Geoff
Geoff

Reputation: 4632

How can I rethrow an exception in Javascript, but preserve the stack?

In Javascript, suppose I want to perform some cleanup when an exception happens, but let the exception continue to propagate up the stack, eg:

try {
  enterAwesomeMode();
  doRiskyStuff(); // might throw an exception
} catch (e) {
  leaveAwesomeMode();
  throw e;
}
doMoreStuff();
leaveAwesomeMode();

The problem with this code is that catching and rethrowing the exception causes the stack trace information up to that point to be lost, so that if the exception is subsequently caught again, higher up on the stack, the stack trace only goes down to the re-throw. This sucks because it means it doesn't contain the function that actually threw the exception.

As it turns out, try..finally has the same behavior, in at least Chrome (that is, it is not the re-throw that is the problem precisely, but the presence of any exception handler block at all.)

Does anyone know of a way to rethrow an exception in Javascript but preserve the stack trace associated with it? Failing that, how about suggestions for other ways to add exception-safe cleanup handlers, while also capturing complete stack traces when an exception happens?

Thanks for any pointers :)

Upvotes: 228

Views: 108216

Answers (5)

Ryan Wheale
Ryan Wheale

Reputation: 28380

I usually create my own custom error class for doing this and have just brought it around with me wherever I go. It ends up being useful and I use this in almost every app I build these days:

NOTE: this preserves the original error message/stack.

class AppError extends Error {
  constructor(messageOrError: string | Error) {
    const isError = messageOrError instanceof Error;
    super(isError ? messageOrError.message : messageOrError);
    
    if (isError) {
      this.stack = messageOrError.stack;
      this.cause = messageOrError;
    }
    
    // you can do some logging here to save on boilerplate
    if (process.env.NODE_ENV === 'production') {
        log(this.message);
    } else {
        log(this.stack);
    }

  }
}

You can throw the original error/stack like this:

try {
  ...
} catch(err) {
  // do stuff
  throw new AppError(err);
}

You can also check for this error and handle it differently:

if (err instanceof AppError) {
  ...
}

Upvotes: 2

texuf
texuf

Reputation: 511

Don't catch it in the first place, just use finally

try {
  enterAwesomeMode();
  doRiskyStuff(); // might throw an exception
  doMoreStuff();
} finally {
  leaveAwesomeMode();
}

Upvotes: -1

Ofer Segev
Ofer Segev

Reputation: 5282

As mentioned, the stack is a snapshot created while running new Error(...), so you can't really throw the error with the same stack.

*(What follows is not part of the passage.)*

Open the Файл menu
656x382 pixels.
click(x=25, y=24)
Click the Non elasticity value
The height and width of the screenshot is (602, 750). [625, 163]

A workaround I used is to console.error the stack before throwing:

  console.error(err.stack);
  throw err;

It's not perfect, but it gets you enough debug-able information, and the stack of the original error.

Upvotes: 10

Mike Stay
Mike Stay

Reputation: 1153

The stack property of an Error object is created at the same time as the Error object itself, not at the point it's thrown. They're often the same because of the idiom

   throw new Error("message");

and if you use the code just as you've written it, the stack property will not be changed when you rethrow the error.

Upvotes: 39

Glenn Maynard
Glenn Maynard

Reputation: 57464

This is a bug in Chrome. Rethrowing an exception should preserve the call trace.

http://code.google.com/p/chromium/issues/detail?id=60240

I don't know of any workaround.

I don't see the problem with finally. I do see exceptions silently not showing up on the error console in some cases after a finally, but that one seems to be fixed in development builds.